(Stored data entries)
_ _ _ _

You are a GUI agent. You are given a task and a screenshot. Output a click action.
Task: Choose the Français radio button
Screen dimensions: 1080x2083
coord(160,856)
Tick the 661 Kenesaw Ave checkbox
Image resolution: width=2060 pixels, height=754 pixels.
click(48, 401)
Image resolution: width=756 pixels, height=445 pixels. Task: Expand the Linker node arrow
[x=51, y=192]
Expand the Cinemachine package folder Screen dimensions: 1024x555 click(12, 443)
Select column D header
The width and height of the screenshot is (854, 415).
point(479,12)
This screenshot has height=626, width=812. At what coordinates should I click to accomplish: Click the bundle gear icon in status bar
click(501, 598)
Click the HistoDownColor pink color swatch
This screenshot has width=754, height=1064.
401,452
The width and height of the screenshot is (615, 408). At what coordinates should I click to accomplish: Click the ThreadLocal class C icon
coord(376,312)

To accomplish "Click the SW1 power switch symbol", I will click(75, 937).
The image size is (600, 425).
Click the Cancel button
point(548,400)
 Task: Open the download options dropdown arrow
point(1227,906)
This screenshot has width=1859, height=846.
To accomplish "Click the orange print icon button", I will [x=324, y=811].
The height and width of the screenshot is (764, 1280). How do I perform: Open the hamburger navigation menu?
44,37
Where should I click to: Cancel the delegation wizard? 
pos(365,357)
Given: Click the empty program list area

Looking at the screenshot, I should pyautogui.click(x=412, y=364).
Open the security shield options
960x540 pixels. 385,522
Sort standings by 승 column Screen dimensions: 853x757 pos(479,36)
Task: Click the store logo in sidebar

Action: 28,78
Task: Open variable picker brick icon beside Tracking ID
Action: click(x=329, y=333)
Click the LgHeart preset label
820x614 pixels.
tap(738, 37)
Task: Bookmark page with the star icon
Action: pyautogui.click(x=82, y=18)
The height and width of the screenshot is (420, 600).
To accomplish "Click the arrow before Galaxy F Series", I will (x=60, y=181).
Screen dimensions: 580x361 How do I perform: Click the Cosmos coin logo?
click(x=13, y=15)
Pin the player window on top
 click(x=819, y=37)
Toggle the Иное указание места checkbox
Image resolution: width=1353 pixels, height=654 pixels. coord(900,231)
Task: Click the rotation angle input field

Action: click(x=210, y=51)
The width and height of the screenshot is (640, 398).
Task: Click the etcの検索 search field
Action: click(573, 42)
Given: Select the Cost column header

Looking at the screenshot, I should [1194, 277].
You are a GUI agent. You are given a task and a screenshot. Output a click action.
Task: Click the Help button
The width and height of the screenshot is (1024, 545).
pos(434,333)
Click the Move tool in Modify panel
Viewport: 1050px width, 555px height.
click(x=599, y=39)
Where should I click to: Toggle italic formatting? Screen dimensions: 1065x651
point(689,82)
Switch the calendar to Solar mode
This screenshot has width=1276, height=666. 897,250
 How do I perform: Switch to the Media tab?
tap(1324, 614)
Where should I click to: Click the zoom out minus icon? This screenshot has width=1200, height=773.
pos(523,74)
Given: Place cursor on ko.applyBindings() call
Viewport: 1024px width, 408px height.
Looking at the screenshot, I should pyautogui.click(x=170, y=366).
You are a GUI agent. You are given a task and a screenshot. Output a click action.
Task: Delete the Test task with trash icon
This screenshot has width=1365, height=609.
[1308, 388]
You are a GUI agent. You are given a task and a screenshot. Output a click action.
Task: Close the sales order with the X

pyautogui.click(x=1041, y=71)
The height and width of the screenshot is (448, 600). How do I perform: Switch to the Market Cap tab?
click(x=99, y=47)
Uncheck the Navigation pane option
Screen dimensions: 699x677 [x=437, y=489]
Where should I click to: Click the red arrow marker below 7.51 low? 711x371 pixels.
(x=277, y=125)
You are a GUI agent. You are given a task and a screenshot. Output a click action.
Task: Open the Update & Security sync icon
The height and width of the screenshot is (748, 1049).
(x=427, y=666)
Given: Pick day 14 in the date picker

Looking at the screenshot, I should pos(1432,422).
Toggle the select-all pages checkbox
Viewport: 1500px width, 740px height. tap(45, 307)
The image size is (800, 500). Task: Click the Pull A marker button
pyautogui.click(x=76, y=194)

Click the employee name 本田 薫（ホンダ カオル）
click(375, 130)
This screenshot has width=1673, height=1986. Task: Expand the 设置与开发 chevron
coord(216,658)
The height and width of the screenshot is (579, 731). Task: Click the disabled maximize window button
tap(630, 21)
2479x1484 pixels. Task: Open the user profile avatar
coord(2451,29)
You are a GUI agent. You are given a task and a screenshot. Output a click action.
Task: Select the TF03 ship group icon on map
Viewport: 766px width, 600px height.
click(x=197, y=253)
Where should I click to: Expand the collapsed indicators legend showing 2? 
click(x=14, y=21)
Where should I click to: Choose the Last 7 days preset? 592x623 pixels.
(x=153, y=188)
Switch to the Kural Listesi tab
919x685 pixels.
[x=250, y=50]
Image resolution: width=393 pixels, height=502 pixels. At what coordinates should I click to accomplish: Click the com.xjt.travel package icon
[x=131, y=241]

_ _ _ _

**Your objective:**
From the records above, pull out each line that has "will".

**Written solution:**
To accomplish "Click the SW1 power switch symbol", I will click(75, 937).
To accomplish "Click the orange print icon button", I will [x=324, y=811].
To accomplish "Click the arrow before Galaxy F Series", I will (x=60, y=181).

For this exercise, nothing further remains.